HERANÇA ou, o que é um pai?
Qual é a maior herança que um pai pode deixar para seu filho? Ou, pensando de
outra maneira: o que um pai pode transmitir ao seu filho? Qual é a lição de uma
vida?
O livro A maleta do meu pai, de Orhan
Pamuk
(Companhia das Letras), ganhador do Nobel de literatura de 2007, tenta resgatar
a importância daquilo que um pai delega ao filho. Na verdade, este texto é o
discurso de O. Pamuk na cerimônia de entrega do prêmio Nobel de Literatura do
ano passado.
É inevitável lembrar de Quase Memória (Objetiva), de Carlos Heitor Cony, que também fala de uma relação
entre pai e filho. O protagonista após receber um embrulho misterioso, passa a
identificá-lo como tendo sido enviado pelo seu pai após a morte deste. A partir
daí, Cony explora um delicado território que oscila entre a ficção e a memória
a partir das reminiscências do pai morto. Os sentimentos contraditórios entre
pai e filho, as amizades, as alegrias, as tristezas e os anos de convívio e
aprendizagem parecem estar contidos dentro daquele embrulho preso por um
barbante, com o qual só seu pai poderia ter dado aquele nó. Nó que os enlaça
num afeto de cumplicidade e saudade reinventada após um período de
adormecimento.

## Enunciado
Devolva, sem nenhuma alteração, o trecho do artigo sobre a herança de um pai que começa com as palavras "Qual é a maior" e termina com "ano passado.".

## Registros
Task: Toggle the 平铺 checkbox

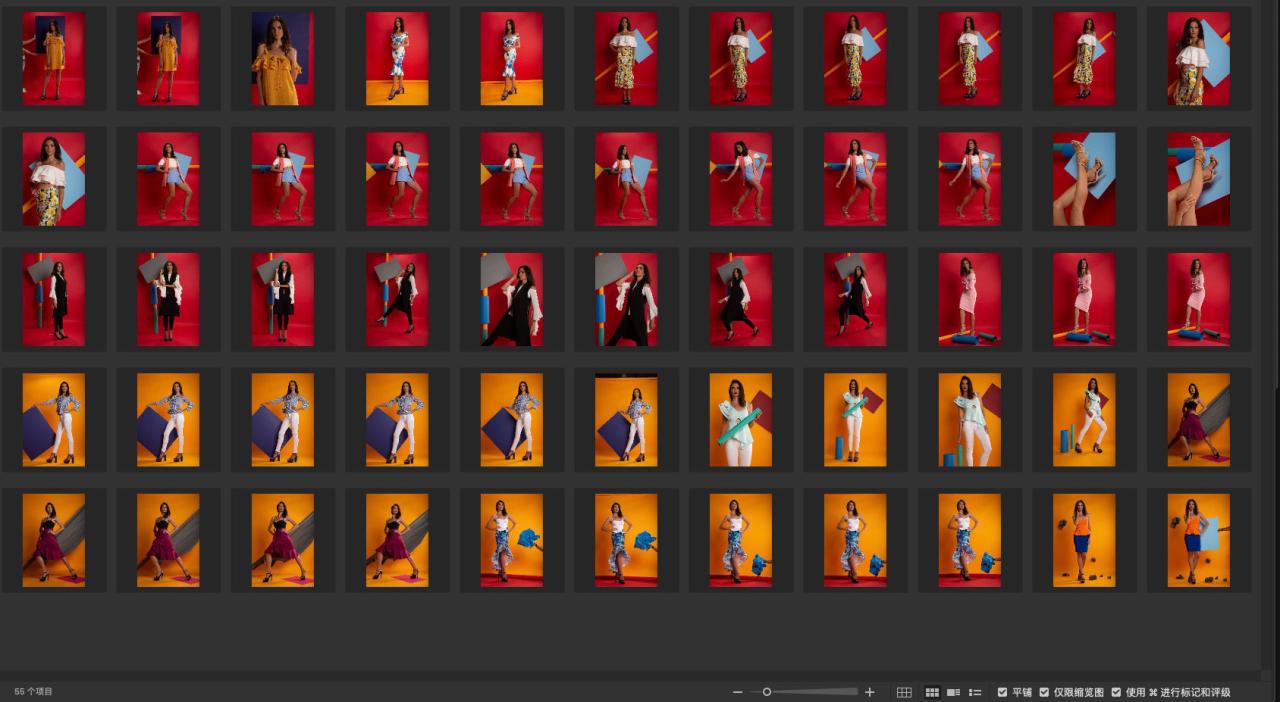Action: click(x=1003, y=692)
==
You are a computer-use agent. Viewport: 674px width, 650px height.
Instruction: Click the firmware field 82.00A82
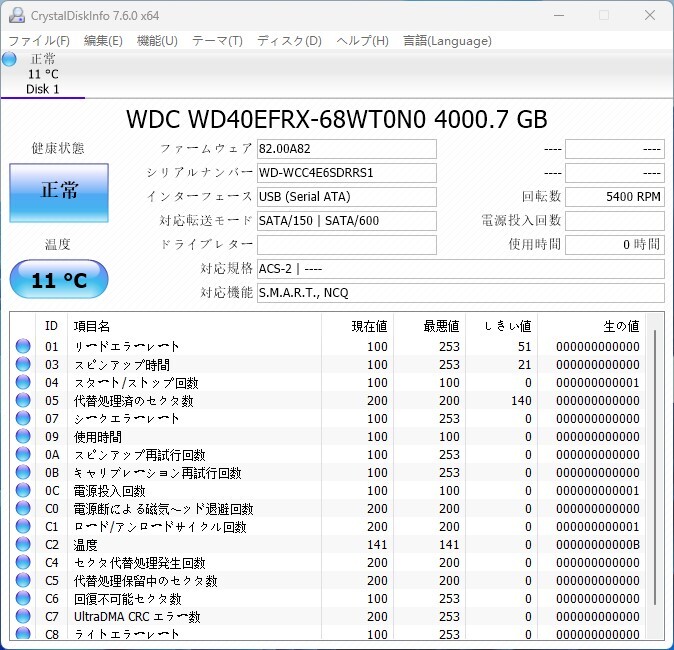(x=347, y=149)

## Resolução
Qual é a maior herança que um pai pode deixar para seu filho? Ou, pensando de
outra maneira: o que um pai pode transmitir ao seu filho? Qual é a lição de uma
vida?
O livro A maleta do meu pai, de Orhan
Pamuk
(Companhia das Letras), ganhador do Nobel de literatura de 2007, tenta resgatar
a importância daquilo que um pai delega ao filho. Na verdade, este texto é o
discurso de O. Pamuk na cerimônia de entrega do prêmio Nobel de Literatura do
ano passado.